Given data:
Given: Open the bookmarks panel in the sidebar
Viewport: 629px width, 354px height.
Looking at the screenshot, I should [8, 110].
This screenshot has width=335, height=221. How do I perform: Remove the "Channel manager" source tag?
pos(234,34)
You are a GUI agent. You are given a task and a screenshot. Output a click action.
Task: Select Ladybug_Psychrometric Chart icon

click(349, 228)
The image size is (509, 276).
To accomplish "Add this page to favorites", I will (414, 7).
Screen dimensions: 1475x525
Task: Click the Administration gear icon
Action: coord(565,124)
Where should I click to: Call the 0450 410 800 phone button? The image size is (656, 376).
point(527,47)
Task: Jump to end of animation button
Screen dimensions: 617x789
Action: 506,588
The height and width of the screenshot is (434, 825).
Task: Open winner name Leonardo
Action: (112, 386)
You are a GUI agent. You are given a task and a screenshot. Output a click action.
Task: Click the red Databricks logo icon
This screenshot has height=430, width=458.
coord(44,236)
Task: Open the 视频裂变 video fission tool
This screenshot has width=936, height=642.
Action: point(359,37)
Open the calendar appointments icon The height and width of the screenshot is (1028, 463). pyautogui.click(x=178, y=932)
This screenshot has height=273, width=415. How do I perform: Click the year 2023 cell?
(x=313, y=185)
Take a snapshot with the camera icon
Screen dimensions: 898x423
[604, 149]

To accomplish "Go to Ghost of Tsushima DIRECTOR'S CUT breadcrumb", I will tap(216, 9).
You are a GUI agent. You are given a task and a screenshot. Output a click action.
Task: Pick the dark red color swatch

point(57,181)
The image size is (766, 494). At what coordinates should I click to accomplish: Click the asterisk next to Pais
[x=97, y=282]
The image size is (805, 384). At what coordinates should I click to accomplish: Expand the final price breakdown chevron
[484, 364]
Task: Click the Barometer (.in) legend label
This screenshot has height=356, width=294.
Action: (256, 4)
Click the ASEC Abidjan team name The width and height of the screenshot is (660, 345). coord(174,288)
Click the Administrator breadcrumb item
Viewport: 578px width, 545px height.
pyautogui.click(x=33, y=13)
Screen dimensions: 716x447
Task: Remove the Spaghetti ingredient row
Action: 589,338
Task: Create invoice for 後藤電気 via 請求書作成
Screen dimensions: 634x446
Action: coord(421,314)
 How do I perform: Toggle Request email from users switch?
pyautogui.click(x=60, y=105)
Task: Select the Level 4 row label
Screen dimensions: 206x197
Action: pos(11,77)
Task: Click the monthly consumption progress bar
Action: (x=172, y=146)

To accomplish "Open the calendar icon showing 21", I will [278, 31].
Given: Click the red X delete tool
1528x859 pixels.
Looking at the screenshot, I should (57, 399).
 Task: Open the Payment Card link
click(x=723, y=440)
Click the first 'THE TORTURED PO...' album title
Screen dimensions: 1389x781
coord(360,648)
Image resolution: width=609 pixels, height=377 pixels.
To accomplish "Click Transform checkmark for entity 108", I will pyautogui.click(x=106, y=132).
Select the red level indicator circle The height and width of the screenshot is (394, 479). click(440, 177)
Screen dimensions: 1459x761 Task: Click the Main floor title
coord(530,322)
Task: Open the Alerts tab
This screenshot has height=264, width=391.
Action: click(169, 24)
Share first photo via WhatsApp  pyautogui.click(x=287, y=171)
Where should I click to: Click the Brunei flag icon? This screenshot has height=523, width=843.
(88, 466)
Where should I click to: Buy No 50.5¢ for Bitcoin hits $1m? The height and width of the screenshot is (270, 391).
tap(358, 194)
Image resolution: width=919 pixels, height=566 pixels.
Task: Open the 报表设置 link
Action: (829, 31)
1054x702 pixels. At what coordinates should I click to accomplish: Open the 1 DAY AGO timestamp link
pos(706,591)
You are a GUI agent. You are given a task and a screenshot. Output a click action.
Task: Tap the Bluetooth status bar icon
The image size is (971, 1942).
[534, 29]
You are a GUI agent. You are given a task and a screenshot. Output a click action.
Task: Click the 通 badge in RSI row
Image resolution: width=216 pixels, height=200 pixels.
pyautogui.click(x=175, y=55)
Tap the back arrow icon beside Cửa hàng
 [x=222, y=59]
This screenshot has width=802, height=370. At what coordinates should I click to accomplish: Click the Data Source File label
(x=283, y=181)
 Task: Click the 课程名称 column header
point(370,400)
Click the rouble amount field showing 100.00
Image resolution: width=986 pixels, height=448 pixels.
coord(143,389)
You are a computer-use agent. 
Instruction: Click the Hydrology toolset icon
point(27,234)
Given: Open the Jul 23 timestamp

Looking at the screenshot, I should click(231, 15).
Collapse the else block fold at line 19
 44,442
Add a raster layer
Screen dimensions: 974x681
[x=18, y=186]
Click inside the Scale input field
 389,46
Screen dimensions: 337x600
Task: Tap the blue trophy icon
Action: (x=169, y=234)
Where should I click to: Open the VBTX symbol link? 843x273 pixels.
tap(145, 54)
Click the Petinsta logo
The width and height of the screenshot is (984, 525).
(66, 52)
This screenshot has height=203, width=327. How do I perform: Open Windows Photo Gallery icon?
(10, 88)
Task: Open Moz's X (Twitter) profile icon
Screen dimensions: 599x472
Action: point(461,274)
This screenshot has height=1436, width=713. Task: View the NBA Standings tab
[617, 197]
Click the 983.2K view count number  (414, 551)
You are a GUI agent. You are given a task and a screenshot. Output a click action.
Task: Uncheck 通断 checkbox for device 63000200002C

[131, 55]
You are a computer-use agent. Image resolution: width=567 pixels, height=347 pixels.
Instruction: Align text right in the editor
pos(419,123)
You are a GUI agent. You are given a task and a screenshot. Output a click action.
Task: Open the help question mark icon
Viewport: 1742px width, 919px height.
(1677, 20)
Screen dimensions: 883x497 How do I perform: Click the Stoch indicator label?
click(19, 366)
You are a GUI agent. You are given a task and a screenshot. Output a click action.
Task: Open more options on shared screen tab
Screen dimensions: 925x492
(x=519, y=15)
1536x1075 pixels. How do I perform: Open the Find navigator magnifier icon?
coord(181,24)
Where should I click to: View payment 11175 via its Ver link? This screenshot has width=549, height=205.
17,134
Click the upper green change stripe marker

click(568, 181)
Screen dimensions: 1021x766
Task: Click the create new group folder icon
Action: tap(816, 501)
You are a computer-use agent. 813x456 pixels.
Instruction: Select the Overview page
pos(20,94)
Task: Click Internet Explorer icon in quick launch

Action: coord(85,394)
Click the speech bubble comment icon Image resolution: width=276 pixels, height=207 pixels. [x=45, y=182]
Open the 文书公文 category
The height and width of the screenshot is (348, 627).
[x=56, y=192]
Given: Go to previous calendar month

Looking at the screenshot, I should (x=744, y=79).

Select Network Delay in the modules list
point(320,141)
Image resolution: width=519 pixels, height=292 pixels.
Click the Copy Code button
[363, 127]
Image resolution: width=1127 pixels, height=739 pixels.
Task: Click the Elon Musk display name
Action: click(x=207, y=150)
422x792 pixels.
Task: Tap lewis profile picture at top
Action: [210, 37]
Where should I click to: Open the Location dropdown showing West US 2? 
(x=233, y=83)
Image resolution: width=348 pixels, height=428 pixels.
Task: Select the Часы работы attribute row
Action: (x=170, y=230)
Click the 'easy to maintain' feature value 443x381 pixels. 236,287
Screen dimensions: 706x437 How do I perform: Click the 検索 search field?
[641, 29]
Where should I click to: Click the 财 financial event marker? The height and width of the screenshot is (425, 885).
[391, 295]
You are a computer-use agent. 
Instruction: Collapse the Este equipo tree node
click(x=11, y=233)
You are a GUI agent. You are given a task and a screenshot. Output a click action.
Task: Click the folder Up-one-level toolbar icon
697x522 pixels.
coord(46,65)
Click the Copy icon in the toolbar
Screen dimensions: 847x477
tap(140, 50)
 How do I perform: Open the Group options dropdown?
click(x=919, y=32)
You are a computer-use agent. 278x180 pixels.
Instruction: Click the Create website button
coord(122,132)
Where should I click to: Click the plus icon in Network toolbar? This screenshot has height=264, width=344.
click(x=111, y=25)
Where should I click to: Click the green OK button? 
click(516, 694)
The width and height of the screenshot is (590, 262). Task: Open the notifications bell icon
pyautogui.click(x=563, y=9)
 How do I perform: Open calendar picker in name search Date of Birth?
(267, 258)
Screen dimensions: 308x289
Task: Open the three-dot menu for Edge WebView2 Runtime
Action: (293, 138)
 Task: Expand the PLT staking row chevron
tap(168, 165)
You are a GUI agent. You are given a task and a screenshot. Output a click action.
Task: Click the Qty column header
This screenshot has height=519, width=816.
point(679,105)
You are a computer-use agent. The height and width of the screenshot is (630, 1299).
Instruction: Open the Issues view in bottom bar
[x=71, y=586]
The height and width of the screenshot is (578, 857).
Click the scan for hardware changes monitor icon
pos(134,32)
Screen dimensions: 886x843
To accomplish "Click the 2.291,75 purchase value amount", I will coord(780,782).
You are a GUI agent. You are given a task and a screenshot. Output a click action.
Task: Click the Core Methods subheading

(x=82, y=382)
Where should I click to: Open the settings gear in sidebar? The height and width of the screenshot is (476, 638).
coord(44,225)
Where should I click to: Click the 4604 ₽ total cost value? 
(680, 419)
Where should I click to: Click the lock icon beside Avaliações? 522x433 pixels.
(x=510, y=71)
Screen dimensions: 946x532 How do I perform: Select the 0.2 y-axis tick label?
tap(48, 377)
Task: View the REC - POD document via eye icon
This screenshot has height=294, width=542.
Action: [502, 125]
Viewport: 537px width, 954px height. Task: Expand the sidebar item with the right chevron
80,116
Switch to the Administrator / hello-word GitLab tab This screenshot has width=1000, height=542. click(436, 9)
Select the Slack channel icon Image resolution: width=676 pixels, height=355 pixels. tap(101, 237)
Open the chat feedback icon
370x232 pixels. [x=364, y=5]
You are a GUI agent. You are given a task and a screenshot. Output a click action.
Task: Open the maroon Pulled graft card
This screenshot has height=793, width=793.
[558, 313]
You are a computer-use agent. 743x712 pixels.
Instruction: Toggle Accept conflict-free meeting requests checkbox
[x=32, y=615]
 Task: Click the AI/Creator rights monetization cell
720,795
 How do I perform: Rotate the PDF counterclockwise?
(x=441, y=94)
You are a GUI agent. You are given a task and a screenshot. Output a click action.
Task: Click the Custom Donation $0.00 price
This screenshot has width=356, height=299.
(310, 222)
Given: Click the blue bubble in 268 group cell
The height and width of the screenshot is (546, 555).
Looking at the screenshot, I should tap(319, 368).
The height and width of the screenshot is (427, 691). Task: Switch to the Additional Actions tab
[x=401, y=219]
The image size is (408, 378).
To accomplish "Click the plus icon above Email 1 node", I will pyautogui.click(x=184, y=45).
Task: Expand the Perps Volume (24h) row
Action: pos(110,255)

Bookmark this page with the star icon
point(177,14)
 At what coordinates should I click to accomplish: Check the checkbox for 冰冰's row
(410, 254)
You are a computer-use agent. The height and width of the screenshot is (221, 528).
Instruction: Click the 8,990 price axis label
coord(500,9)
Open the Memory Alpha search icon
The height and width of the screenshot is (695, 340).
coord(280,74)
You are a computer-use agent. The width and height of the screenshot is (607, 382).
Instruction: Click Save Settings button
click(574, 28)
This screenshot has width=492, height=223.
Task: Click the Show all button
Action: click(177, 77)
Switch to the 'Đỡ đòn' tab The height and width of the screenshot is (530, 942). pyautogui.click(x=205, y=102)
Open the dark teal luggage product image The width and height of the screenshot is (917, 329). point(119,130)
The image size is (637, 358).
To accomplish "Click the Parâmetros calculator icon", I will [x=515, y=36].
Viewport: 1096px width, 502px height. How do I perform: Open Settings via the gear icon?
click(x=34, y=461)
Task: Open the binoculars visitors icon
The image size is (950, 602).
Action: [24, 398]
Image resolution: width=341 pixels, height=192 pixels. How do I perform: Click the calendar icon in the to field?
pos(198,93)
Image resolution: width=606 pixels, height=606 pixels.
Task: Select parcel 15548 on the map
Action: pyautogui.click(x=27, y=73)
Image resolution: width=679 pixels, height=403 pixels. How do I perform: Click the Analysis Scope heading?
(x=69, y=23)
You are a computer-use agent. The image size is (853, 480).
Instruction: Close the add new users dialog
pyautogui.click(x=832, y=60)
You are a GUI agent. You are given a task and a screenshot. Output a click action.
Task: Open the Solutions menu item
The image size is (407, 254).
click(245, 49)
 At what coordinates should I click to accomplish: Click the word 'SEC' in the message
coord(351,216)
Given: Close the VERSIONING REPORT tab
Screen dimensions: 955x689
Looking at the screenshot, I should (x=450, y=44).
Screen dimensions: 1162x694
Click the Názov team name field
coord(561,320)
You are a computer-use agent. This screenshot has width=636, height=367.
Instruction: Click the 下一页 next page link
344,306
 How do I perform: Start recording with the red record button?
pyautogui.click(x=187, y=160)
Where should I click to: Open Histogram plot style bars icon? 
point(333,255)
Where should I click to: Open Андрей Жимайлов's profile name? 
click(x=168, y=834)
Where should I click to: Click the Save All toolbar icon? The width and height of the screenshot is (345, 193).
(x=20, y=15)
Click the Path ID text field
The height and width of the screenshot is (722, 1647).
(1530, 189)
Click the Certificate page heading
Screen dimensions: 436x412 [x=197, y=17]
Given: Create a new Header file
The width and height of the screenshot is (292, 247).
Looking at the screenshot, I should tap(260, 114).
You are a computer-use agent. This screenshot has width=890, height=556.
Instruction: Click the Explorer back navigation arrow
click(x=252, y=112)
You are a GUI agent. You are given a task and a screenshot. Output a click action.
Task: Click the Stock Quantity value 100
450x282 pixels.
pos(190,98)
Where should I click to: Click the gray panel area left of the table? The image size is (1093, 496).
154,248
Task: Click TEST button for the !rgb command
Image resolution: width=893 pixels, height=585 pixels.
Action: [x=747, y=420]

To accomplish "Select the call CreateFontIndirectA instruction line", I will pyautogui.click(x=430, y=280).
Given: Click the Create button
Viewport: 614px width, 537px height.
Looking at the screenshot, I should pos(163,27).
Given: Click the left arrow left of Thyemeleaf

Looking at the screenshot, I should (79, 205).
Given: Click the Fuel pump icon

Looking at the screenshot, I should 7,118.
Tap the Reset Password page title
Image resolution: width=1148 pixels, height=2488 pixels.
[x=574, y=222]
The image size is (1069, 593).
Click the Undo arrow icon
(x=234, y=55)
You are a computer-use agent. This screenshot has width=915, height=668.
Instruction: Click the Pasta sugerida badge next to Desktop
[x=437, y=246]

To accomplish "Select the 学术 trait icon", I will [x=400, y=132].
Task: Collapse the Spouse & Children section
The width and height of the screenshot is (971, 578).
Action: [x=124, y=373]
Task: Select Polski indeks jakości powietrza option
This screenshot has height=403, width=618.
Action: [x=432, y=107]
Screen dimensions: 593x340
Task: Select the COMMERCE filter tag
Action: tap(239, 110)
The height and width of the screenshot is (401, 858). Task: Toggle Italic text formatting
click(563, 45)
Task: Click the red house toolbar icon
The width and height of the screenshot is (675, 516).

Work instructions: Check each line of the records above for the string "amount", and report every line that has it.

Result of the task:
Click the rouble amount field showing 100.00
To accomplish "Click the 2.291,75 purchase value amount", I will coord(780,782).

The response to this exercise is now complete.